> _DIRECTIONS_
Please update the data from the line with "Given: Open Hotspots & Portals menu item" up to and including the line with "[x=279, y=98]", changing "Instruction" to "Task" and leaving everything else as it is. Return only those lines.

> _INFORMATION SHOWN_
────────────────
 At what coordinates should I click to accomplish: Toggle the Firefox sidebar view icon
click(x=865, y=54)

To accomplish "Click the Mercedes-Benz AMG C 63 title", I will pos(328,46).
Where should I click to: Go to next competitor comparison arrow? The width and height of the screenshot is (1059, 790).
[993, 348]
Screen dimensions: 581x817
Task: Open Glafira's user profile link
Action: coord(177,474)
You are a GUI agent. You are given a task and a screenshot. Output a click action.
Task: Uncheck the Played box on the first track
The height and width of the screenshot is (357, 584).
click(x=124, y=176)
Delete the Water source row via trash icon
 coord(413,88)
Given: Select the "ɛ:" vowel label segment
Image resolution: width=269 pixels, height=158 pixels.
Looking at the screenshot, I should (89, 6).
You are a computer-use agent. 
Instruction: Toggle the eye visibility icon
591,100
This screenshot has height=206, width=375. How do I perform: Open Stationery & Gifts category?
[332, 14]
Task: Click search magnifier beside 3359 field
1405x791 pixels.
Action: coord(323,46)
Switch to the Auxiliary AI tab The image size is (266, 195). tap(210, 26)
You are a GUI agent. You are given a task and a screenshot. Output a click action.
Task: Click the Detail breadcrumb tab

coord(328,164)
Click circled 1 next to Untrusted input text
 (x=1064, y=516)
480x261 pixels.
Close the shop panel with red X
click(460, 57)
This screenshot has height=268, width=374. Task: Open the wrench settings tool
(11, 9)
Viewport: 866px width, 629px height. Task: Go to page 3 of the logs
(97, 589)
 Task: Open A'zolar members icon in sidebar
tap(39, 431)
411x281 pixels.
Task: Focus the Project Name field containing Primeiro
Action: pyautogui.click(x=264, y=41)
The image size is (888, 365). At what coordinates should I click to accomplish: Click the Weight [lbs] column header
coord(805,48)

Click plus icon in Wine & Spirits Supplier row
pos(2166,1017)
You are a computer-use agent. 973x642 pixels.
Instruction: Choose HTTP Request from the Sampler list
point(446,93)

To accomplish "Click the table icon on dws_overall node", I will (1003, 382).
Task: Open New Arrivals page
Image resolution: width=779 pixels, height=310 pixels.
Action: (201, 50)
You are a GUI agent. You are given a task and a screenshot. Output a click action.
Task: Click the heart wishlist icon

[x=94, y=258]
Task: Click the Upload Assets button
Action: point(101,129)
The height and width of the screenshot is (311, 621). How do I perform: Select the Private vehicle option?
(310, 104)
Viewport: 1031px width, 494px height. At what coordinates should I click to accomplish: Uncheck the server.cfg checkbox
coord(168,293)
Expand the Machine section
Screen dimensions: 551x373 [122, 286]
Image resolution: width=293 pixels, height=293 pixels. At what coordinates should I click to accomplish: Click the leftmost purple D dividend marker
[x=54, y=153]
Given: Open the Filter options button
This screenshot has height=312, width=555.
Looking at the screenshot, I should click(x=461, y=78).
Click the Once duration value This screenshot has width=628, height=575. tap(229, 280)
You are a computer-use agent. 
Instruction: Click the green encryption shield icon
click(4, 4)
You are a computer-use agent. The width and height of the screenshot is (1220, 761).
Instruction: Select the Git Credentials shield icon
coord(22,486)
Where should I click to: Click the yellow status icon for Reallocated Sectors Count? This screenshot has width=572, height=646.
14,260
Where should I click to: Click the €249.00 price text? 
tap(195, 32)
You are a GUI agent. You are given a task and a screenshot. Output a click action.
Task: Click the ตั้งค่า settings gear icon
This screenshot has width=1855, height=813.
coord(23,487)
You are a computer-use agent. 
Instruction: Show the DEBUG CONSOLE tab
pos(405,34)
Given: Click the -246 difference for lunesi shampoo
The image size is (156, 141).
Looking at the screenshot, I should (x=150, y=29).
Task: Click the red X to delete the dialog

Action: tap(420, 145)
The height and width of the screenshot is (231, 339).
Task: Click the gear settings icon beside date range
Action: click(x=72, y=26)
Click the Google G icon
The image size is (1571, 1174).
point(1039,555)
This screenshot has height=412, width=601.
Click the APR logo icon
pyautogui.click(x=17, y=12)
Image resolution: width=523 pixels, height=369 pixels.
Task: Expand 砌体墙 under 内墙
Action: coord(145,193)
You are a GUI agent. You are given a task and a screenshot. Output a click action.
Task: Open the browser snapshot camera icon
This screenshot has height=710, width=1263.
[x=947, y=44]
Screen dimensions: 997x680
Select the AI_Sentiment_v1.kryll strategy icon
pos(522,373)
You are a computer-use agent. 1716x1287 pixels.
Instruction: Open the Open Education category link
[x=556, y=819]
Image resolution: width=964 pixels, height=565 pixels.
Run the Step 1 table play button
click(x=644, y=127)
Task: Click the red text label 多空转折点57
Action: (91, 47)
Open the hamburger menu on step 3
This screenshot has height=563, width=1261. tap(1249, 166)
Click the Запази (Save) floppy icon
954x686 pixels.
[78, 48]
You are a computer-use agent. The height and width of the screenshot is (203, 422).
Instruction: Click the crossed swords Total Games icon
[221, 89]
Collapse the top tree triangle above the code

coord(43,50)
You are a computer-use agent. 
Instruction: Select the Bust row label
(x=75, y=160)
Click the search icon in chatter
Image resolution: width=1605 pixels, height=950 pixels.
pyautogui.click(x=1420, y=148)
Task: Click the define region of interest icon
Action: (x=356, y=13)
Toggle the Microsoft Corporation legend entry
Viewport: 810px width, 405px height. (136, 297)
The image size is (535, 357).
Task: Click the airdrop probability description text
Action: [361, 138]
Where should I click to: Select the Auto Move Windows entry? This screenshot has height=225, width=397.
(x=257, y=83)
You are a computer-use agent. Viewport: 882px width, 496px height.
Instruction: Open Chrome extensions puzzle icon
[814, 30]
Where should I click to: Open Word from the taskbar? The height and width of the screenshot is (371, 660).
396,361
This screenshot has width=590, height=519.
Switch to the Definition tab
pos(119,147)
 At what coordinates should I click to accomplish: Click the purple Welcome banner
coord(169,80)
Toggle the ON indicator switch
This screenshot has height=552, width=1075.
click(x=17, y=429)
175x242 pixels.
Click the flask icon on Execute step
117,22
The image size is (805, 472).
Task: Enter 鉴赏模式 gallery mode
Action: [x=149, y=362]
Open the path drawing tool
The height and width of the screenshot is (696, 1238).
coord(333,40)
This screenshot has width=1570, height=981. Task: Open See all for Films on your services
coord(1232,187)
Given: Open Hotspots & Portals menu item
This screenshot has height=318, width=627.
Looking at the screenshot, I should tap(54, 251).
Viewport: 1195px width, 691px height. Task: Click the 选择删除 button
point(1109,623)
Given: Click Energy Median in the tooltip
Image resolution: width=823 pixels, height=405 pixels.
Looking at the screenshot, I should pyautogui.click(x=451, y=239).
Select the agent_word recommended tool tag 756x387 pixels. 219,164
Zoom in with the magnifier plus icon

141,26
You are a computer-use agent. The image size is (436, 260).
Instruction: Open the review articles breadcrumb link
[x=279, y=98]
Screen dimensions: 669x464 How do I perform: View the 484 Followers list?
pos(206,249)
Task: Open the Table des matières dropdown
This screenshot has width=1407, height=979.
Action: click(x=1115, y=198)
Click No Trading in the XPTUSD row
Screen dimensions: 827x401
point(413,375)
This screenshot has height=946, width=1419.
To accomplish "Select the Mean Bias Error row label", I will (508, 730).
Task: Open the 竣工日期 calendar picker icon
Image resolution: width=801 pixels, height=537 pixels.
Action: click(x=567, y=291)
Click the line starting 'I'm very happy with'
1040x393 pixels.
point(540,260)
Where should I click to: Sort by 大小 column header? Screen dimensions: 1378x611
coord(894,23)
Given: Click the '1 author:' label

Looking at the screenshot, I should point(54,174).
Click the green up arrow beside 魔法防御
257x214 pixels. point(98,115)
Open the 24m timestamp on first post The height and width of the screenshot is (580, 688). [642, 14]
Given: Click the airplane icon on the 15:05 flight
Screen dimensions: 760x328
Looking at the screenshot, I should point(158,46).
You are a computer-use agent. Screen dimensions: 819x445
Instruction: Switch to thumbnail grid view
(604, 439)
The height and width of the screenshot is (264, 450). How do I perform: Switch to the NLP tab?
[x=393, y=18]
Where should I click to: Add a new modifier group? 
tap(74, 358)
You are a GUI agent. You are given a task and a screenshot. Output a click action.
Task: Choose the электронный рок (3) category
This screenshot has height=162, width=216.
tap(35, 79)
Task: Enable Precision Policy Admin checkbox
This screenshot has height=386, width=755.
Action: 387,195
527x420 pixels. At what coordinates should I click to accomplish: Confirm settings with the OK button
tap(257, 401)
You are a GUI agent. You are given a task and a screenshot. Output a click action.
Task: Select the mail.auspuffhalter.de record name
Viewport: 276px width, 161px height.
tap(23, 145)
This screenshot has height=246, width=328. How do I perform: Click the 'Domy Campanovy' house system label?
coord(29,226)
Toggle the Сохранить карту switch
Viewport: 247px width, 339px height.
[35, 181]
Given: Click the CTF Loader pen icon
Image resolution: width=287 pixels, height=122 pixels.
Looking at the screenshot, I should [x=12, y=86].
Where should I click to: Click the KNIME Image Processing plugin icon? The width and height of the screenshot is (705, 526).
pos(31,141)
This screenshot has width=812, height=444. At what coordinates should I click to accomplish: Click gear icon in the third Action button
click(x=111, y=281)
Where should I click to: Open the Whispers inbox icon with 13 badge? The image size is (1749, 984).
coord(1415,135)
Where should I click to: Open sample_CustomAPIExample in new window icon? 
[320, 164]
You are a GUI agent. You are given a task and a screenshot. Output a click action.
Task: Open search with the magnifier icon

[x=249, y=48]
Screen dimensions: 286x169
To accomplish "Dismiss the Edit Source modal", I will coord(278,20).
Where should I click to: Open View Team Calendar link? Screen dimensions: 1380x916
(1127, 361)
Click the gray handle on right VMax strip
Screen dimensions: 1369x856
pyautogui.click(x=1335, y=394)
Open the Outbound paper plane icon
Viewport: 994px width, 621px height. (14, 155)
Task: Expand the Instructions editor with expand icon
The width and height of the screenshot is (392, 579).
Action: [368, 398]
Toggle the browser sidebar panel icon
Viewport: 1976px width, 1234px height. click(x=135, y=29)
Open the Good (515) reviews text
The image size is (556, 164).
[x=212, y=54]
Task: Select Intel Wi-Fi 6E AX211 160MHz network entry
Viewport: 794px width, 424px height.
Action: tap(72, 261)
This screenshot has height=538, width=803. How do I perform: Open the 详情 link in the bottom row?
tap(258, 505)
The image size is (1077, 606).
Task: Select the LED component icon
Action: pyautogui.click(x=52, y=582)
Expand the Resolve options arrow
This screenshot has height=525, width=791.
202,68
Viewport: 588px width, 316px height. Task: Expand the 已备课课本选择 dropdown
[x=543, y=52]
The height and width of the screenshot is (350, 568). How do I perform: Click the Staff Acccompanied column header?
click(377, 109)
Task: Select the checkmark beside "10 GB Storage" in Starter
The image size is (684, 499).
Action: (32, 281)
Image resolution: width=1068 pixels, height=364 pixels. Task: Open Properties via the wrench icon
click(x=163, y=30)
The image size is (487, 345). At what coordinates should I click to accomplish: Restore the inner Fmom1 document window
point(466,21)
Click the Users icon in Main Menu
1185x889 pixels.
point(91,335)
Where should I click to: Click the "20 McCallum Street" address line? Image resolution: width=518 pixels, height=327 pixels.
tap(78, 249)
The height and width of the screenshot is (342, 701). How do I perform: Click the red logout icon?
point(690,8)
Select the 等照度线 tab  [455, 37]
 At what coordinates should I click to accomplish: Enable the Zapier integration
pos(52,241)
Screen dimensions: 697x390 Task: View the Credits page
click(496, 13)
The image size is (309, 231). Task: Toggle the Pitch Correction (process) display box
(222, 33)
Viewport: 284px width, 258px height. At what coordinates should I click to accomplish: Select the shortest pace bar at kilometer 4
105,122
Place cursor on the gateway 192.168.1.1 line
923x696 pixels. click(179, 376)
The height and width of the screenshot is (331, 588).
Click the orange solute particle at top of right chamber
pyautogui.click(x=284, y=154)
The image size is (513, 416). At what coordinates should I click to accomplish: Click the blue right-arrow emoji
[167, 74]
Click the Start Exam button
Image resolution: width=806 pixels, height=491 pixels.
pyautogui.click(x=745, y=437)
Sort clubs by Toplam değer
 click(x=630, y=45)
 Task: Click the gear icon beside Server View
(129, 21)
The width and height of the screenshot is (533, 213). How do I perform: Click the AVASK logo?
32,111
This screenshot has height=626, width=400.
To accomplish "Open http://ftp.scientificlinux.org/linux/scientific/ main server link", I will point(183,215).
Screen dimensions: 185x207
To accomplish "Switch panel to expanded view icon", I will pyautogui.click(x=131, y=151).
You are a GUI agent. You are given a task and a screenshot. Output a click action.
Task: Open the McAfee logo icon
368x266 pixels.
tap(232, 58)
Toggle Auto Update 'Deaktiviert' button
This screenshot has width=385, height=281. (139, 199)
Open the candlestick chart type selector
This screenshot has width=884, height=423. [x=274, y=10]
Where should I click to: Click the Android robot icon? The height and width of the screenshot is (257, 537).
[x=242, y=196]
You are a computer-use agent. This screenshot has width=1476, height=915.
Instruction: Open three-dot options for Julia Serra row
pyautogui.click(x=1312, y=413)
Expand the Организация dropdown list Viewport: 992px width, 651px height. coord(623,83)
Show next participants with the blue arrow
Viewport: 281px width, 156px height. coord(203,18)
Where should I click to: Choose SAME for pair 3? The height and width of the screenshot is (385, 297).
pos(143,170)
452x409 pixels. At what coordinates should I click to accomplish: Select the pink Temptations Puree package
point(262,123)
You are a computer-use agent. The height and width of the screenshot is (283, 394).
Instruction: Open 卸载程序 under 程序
────────────────
> _THE REPLY_
Given: Open Hotspots & Portals menu item
This screenshot has height=318, width=627.
Looking at the screenshot, I should tap(54, 251).
Viewport: 1195px width, 691px height. Task: Click the 选择删除 button
point(1109,623)
Given: Click Energy Median in the tooltip
Image resolution: width=823 pixels, height=405 pixels.
Looking at the screenshot, I should pyautogui.click(x=451, y=239).
Select the agent_word recommended tool tag 756x387 pixels. 219,164
Zoom in with the magnifier plus icon

141,26
You are a computer-use agent. The image size is (436, 260).
Task: Open the review articles breadcrumb link
[x=279, y=98]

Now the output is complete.